MCCI seeks turnover tax cut to 0.3pc to ease business burden

The Metropolitan Chamber of Commerce and Industry (MCCI) on Sunday urged the government to cut turnover tax on gross receipts to 0.3 percent from 1 percent, saying the existing regime burdens businesses and distorts the tax framework.
The chamber pointed to mismatches between tax deducted at source (TDS), taxes on gross receipts and final corporate tax liabilities, which it said raise compliance costs, strain cash flow and risk double taxation.
“To remove these distortions, tax rates across different stages need to be rationalised and aligned with business realities,” MCCI said.
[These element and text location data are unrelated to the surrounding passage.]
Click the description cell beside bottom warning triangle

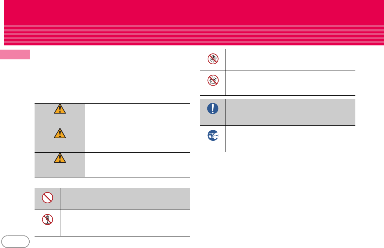click(x=137, y=165)
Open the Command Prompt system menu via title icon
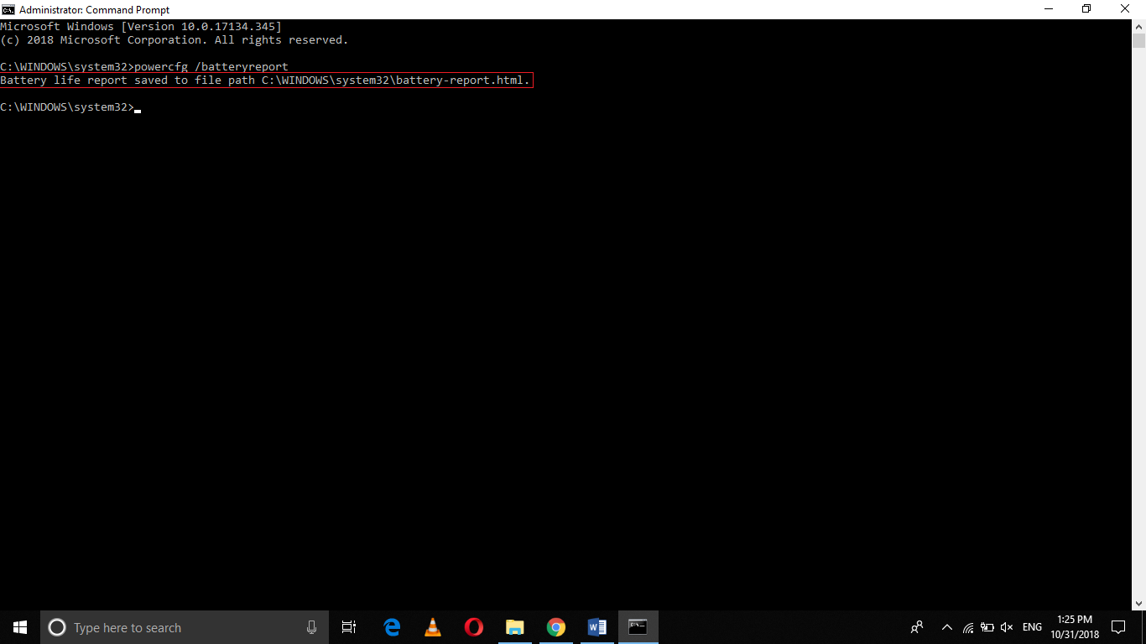Viewport: 1146px width, 644px height. [x=9, y=9]
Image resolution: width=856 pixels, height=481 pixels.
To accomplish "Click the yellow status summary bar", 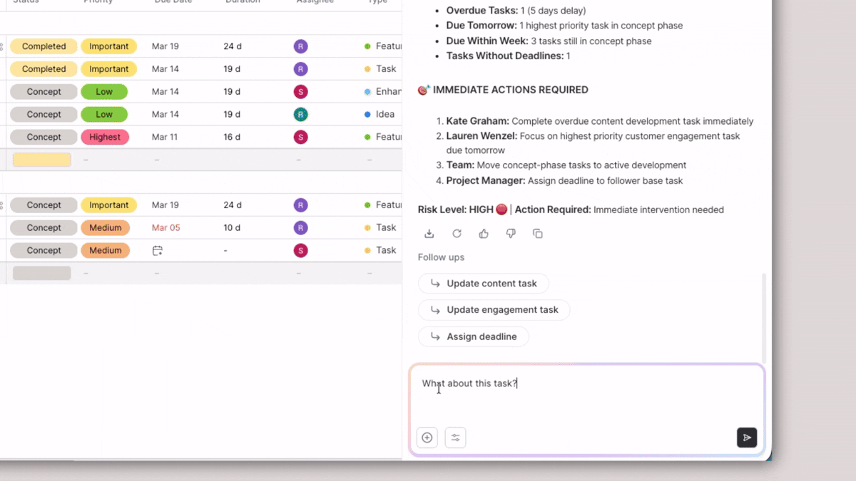I will (x=42, y=160).
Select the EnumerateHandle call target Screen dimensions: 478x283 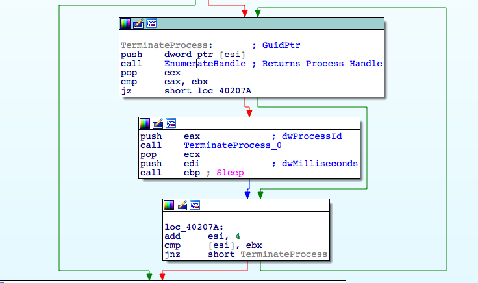pos(205,64)
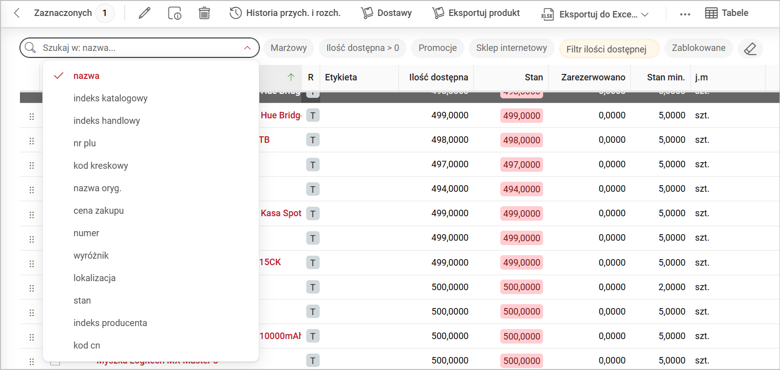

The proposal was placed at a pre-budget seminar in Dhaka for fiscal year 2026-27, jointly organised by MCCI and the Economic Reporters Forum.
In the seminar, Kamran T. Rahman, MCCI president, presented a comprehensive series of recommendations for the upcoming fiscal year 2024-25, calling for a decisive transition from a punitive tax approach to a supportive and growth-oriented fiscal framework.
He underscored the necessity of a balanced and realistic policy to stimulate investment and employment.
He also sought the continued cooperation of the media, expressing gratitude for the professional role journalists play in highlighting the critical challenges facing the private sector.
To bolster revenue collection and broaden the tax base, the MCCI president recommended the full integration of the National ID (NID) and Taxpayer Identification Number (TIN) databases.
Citing a significant discrepancy, he pointed out that while the country has over 10 million TIN holders, less than half currently file tax returns.
To address this, he suggested specific measures intended to remove the fear associated with entering the tax net, including introduction of a nominal annual tax of Tk 100 or Tk 1,000 for new taxpayers to encourage registration and development of a simplified mobile application for hassle-free return filing.
He urged a supportive budget to lower business costs, encourage investment and restore private sector confidence, stressing the need for coordinated policy action to stabilise the economy and sustain growth.